What you need to do: Write out exactly, with no other output, the lines below from the one that contains "Actualités (292, 185)" through the end.

Stored data:
=== Begin Enclosure ===

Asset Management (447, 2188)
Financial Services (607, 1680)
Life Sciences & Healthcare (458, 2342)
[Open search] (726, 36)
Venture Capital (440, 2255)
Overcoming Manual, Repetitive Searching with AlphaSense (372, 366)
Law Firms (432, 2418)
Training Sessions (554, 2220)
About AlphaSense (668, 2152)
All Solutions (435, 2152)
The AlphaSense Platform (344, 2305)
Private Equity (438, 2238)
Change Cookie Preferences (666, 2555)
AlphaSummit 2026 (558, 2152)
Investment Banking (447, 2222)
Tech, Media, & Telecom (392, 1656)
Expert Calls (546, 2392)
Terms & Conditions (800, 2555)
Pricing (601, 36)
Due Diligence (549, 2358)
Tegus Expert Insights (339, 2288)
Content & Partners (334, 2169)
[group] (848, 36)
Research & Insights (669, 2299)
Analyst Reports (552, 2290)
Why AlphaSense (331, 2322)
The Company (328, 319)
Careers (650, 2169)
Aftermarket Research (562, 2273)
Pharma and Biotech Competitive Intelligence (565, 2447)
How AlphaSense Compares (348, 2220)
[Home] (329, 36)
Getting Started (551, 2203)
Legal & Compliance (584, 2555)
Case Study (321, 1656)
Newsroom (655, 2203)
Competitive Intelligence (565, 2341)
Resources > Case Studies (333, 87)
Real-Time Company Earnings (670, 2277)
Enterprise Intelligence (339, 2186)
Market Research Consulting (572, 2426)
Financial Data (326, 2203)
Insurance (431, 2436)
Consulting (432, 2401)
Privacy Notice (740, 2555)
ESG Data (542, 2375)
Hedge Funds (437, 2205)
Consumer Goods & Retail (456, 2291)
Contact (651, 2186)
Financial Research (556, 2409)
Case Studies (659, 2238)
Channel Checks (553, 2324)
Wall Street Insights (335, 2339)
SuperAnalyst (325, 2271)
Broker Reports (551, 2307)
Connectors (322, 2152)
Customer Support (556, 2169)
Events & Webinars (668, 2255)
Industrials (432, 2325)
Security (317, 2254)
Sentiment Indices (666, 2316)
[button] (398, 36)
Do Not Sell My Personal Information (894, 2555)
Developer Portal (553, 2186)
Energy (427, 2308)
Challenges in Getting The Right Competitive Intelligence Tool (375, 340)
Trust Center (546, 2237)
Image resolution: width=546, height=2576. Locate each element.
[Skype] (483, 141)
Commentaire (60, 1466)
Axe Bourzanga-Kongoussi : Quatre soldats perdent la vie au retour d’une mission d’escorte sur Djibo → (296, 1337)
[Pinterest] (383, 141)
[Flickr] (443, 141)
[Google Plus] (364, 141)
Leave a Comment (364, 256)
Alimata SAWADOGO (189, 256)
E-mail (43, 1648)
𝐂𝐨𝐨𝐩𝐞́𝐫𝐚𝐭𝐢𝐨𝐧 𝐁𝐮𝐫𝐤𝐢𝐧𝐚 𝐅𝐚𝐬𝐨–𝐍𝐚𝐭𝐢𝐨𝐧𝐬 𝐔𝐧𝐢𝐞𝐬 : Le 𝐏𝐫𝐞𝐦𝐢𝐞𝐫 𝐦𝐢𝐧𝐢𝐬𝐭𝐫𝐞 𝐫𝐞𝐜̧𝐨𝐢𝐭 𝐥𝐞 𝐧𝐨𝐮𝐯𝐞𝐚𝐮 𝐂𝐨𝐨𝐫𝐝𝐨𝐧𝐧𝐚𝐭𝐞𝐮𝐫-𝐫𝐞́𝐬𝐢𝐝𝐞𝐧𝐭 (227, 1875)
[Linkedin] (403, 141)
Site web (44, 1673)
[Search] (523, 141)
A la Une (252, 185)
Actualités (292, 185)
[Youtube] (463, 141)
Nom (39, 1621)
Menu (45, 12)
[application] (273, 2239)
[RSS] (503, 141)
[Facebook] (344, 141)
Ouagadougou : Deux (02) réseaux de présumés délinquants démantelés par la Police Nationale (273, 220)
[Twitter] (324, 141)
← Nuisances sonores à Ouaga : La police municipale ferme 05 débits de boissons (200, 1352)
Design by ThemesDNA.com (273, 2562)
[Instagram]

=== End Enclosure ===

Output of the task:
Actualités (292, 185)
[Youtube] (463, 141)
Nom (39, 1621)
Menu (45, 12)
[application] (273, 2239)
[RSS] (503, 141)
[Facebook] (344, 141)
Ouagadougou : Deux (02) réseaux de présumés délinquants démantelés par la Police Nationale (273, 220)
[Twitter] (324, 141)
← Nuisances sonores à Ouaga : La police municipale ferme 05 débits de boissons (200, 1352)
Design by ThemesDNA.com (273, 2562)
[Instagram]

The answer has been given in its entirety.